*Text segment*.
----

October 25th, 2022 - Barbara Buckett

On 29 September 2022, the Worker Protection (Migrant and Other Employees) Bill was introduced to Parliament and passed the First Reading on 18 October 2022. It has now been passed on to the Select Committee the Education and Workforce Committee inviting feedback and submissions on the proposed bill. Submissions are open until 1 December 2022.

The stated proposed purpose of the Bill is to improve compliance and enforcement legislation to deter employers from exploiting migrant workers. 

What does the Bill introduce?

In short, the Bill:

  • Amends the Immigration Act to empower Immigration Officers and Labour Inspectors to request documents to verify that employers of migrant workers are complying with obligations.

  • Allows Labour Inspectors and immigration officers to issue an infringement notice when employers fail to provide requested information.

  • Establishes new infringement offences under the Immigration Act and the Employment Relations Act.

  • Allows the Chief Executive of MBIE to publish the names of employers convicted of immigration offences or issued with infringement notices.

  • Amends the companies act so that a person convicted of migrant exploitation and people trafficking cannot be a director or manager of a company.

Why you and your business should be concerned and submit on the proposed Bill?

There are several proposals in the Bill that employers should be concerned about. 

Document production and request power and responding time

Currently, the Immigration Act allowed immigration officers to enter work premises and inspect or copy records, provided they had reasonable grounds to believe there may be information in those records or documents that is related to non-compliance. The Bill removes the “reasonable grounds” requirement, so Immigration Officers and Labour Inspectors can make these requests on whatever whim they choose and widens the scope to allow desk-based immigration officers to request this information.

----

*Written request 1*.
Answer these from the article on the Worker Protection Bill:
(a) Until what date are submissions on the Bill open?
(b) Who may publish the names of employers convicted of immigration offences or issued with infringement notices?
(c) Which requirement does the Bill remove from the Immigration Act's power to inspect or copy records?
*Written request 2*. Carry on the article about the Worker Protection Bill, starting after its final sentence.

*Source material*.
----

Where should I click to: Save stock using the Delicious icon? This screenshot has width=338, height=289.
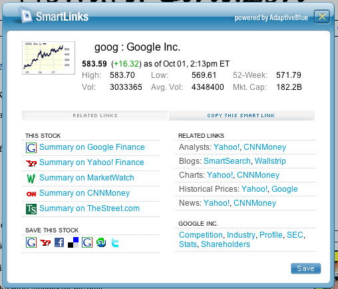click(x=73, y=242)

----

*Exercise answer 1*.
(a) 1 December 2022
(b) The Chief Executive of MBIE
(c) The "reasonable grounds" requirement

*Exercise answer 2*.
The Bill also introduces a timeframe (which hasn’t previously been stipulated) requiring an employer under the Employment Relations Act of complying within 10 working days. This does not appear to be a reasonable timeframe, especially when we compare it to the Privacy Act response timeframes of 20 working days, and abilities for extension requests in certain circumstances. Yet none of this has been proposed or accounted for in the proposed Bill. 

Creation of infringement notices

The Bill creates an ability to issue infringement notices and $1000 fines if employers fail to comply with a documentation production request within 10 working days. They advise the creation of the infringements notices is intended to target and deter “lower-level non-compliance by employers” and they could be issued for the following ‘offending’: 

  1. Allowing a person who is not entitled under the Immigration act to work in the employers’ service.

  2. Does not employ a person in accordance with a work-related condition of that person’s visa (such as salary, job description, hours, location etc.)

  3. Fails to provide documents within the timeframe required by the immigration officer (10 days.)

The Bill’s proposals for infringement notices and slapping employers with fines are unlikely to deter offending but rather will deter employers from hiring urgently needed migrants due to the fear of being hit with additional costs for making a mistake or human error or attempting to have some flexibility with employee’s conditions of employment to handle these staff shortages. 

Additionally, there is no right of appeal introduced by this Bill to allow an employer to appeal or respond to an infringement notice, other than by requesting a hearing (which would be in Court and hugely expensive to the employer). 

Publishing and ‘naming & shaming’ employers

Employers should submit and respond with concerns about the proposal to establish the right for the Chief Executive of the Ministry of Business, Innovation, and Employment to publish the names of employers who are issued with the above infringement notices. 

New Zealand employers, businesses, agencies, and individuals are still grappling to understand the huge overhaul of relevant work visas, and the immigration instructions and rules regardless of whether they were big or small businesses. The Immigration Operational Manual (found here) is not the most user-friendly manual to follow. The government announced in 2021, and effective from July 2022 the new employer-led work visa (the Accredited Employer Work Visa) has replaced six other potential work visas. Additionally, the government has closed the work-to-residence visa pathways. 

If the Bill is passed, and the ability for infringement notices to be issued for minor mistakes in documentation, and publishing of employer's names becomes possible, this is going to be hugely detrimental to NZ businesses that are still trying to recover.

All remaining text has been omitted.